Within the records below, filter for lines carrying the word "header" and copy them.

→ LISTED ENTRIES

______

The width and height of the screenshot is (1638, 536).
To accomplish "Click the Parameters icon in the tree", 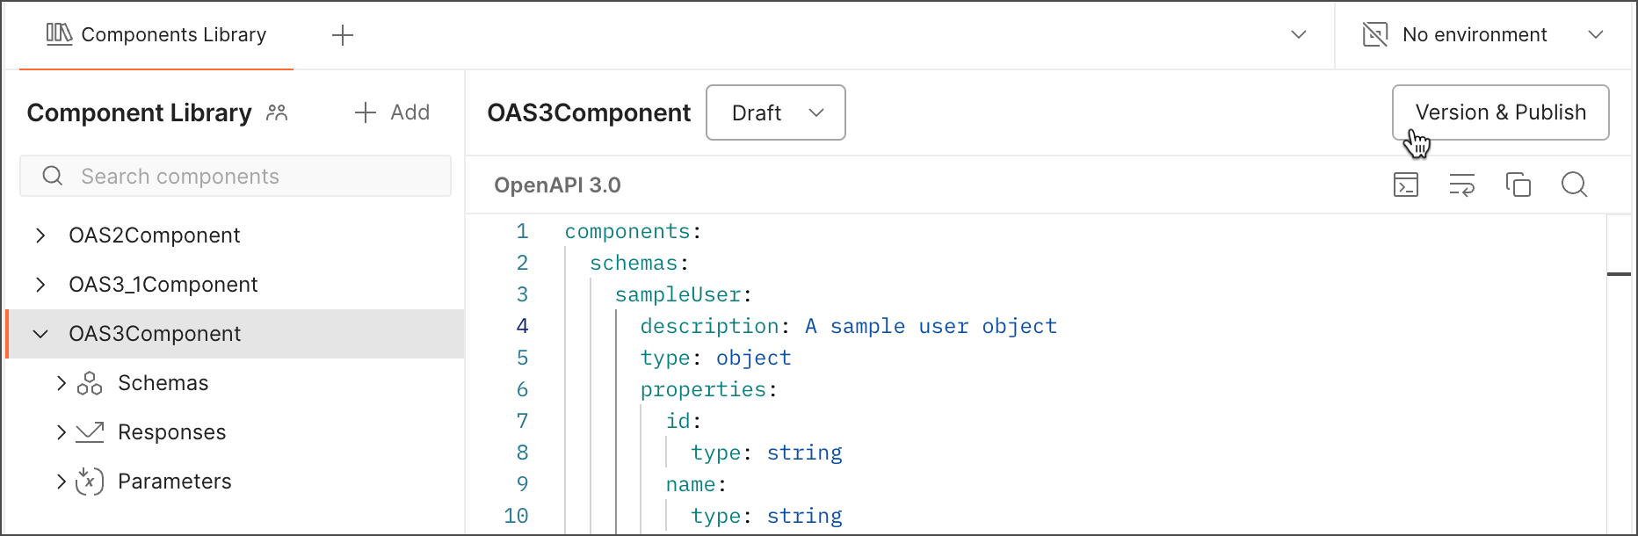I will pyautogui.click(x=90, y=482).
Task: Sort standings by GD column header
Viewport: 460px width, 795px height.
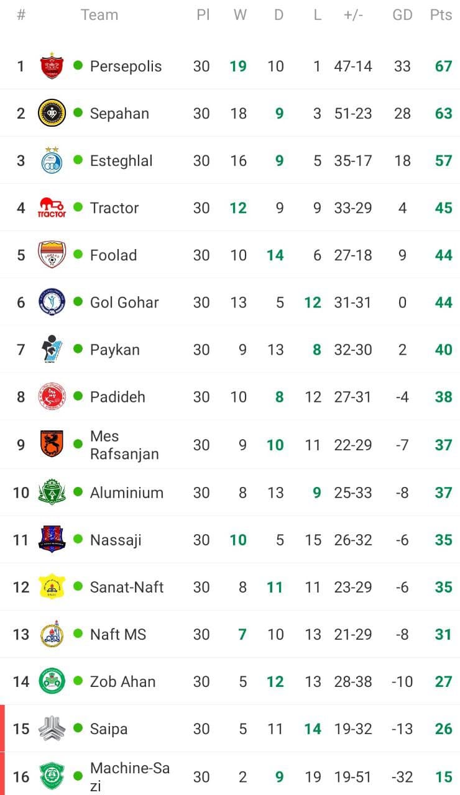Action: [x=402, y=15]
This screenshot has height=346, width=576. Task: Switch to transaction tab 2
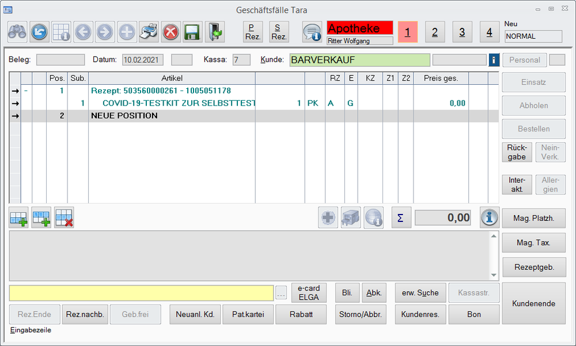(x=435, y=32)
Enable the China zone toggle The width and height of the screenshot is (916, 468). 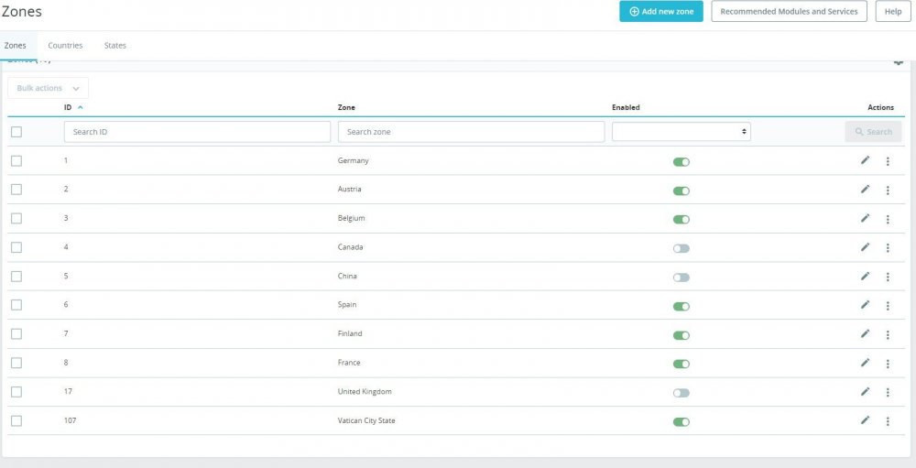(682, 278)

______

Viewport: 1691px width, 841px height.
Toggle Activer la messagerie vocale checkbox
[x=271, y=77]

______

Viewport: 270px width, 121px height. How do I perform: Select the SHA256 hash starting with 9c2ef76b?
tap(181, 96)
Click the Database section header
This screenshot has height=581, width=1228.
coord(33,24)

______

→ RESPONSE
Task: Sort standings by GD column header
Click the Database section header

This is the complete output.